James Augustus Joyce was born in Dublin in February 1882, the eldest son of a well-off family. At the age of six he was sent to Conglowes Wood College, the leading Jesuit school in Ireland, and later to Belvedere College. The strict religious discipline that was enforced during his education was an intense aspect of his formative experience. The personal conflicts concerning sexuality and religion that he suffered during his adolescent years, repelled him, first from the idea of joining the priesthood, and then from the idea of organised religion in a broader sense (they are recorded in his semi-autobiographical novel A Portrait of the Artist as a Young Man). By contrast, it seems it was the freedom and honesty of art that appealed to him. As a youth, he was particularly influenced by Modern Drama as represented by Ibsen, and by the poetic style of the "Decadents", such as Oscar Wilde.

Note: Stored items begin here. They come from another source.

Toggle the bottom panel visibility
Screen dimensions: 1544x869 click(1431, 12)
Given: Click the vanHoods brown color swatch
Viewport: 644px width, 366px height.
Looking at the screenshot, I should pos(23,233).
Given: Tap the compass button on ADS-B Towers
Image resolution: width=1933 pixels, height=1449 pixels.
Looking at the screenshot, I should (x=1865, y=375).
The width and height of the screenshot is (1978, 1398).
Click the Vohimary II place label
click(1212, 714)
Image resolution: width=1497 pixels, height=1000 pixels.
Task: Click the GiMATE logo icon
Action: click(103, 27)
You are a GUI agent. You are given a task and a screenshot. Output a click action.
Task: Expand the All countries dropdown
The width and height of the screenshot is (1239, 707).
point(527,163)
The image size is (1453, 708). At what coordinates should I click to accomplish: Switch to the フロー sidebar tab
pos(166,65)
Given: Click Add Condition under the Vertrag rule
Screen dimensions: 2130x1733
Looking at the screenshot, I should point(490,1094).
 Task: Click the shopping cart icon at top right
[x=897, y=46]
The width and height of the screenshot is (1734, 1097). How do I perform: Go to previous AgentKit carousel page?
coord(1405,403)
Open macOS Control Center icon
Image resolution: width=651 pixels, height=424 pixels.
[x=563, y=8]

1903 was the year of the death of Joyce's mother. He had been pursuing medical studies in Paris but returned to Dublin to be near her, where, several months later, he met Nora Barnacle, the woman who would remain his partner until his death in 1941. Just five months after their first meeting they eloped to Pola, in the Austro-Hungarian Empire. Joyce never returned to Ireland. He had begun a lifetime of self- imposed exile which would take him from Pola, on to Trieste, later to Paris, and then finally to Zurich where he died. It was during this tumultuous period of his life that he began the first two of his major literary projects: the novel Stephen Hero, which ultimately became A Portrait of the Artist as a Young Man; and the first short stories for publication in the Irish Homestead that would later be collected in Dubliners. It is the paradox of Joyce's literary legacy that although Dublin remained the subject of his art, and although his attitude became increasingly sympathetic towards it, he remained, for the rest of his life, physically detached - an exile.